→ LISTING
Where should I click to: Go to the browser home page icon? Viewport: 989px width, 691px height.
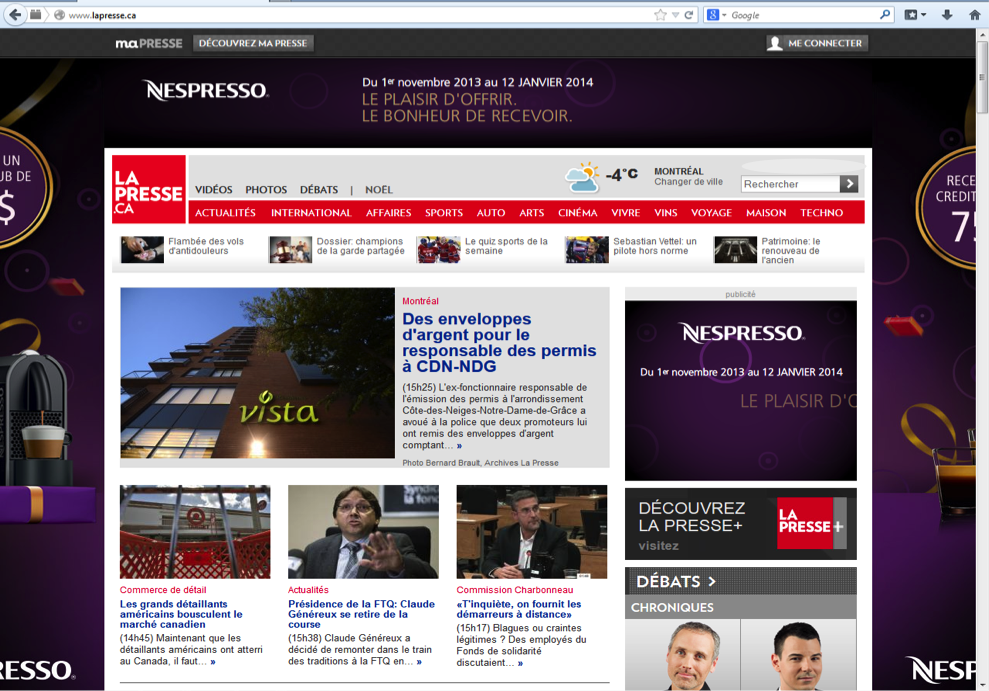coord(975,15)
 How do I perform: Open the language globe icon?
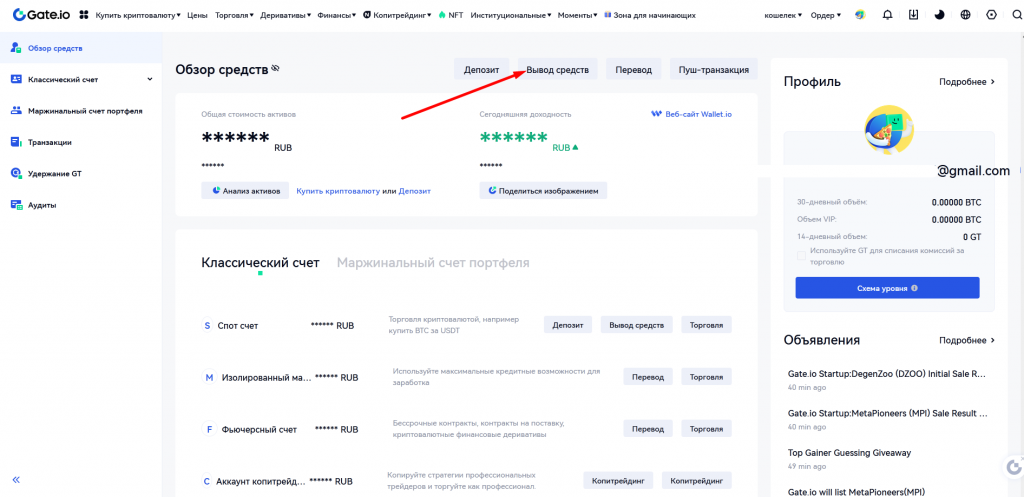(964, 15)
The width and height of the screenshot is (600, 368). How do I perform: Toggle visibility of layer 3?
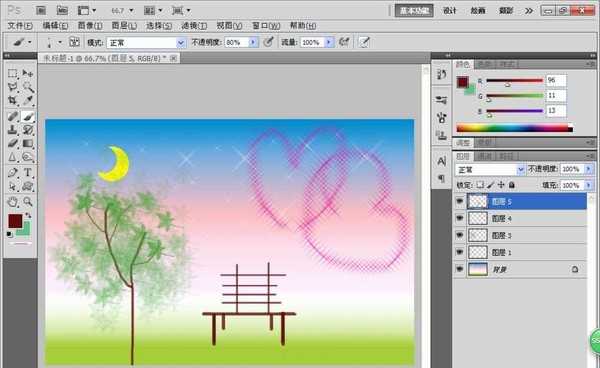460,235
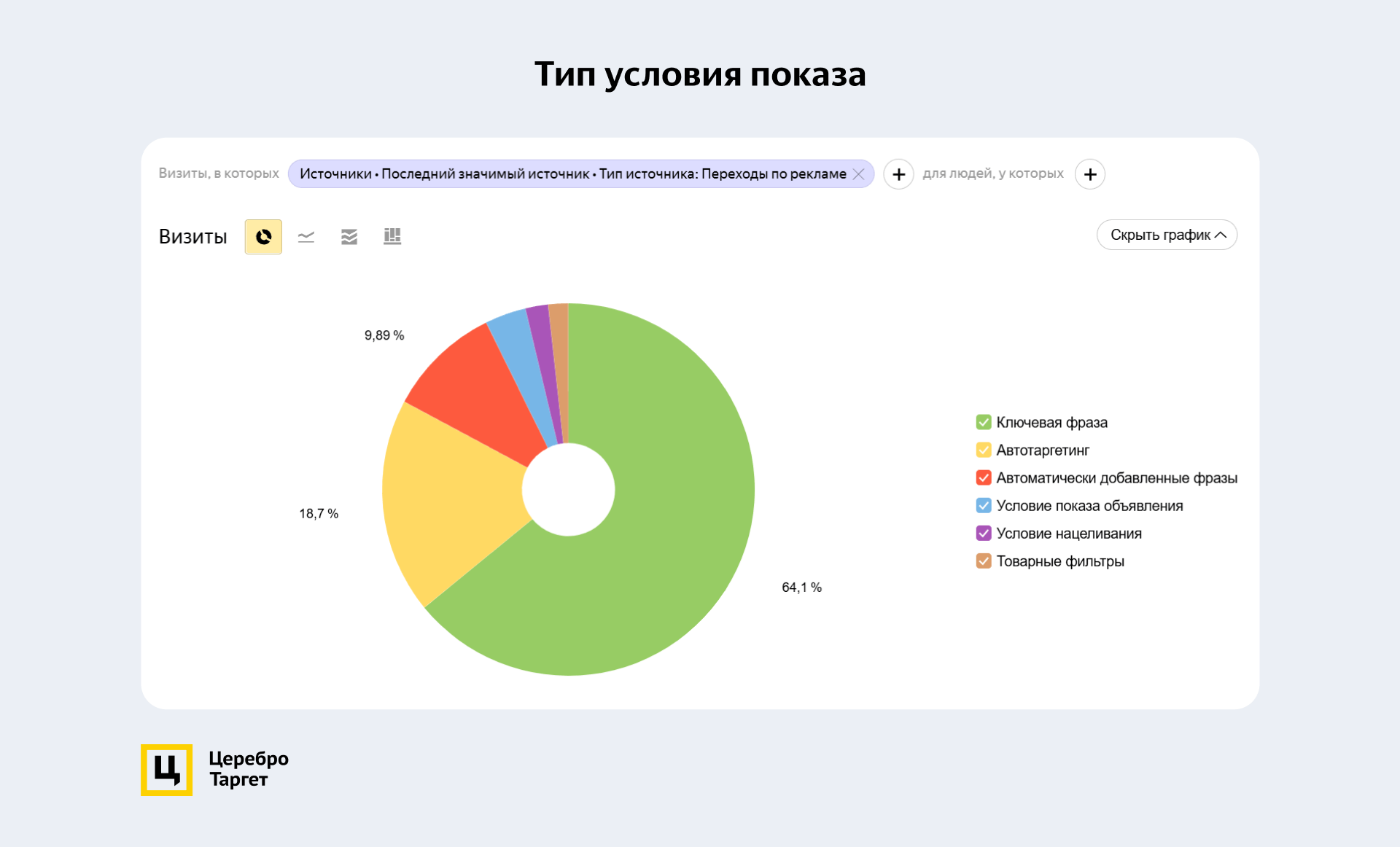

→ EXERCISE DESCRIPTION
Quote every row above verbatim, leaving out the pictures.

→ FINISHED ANSWER
Where should I click to: Go to the browser home page icon? Viewport: 989px width, 691px height.
coord(975,15)
 How do I perform: Open the language globe icon?
(964, 15)
The width and height of the screenshot is (600, 368). How do I perform: Toggle visibility of layer 3?
460,235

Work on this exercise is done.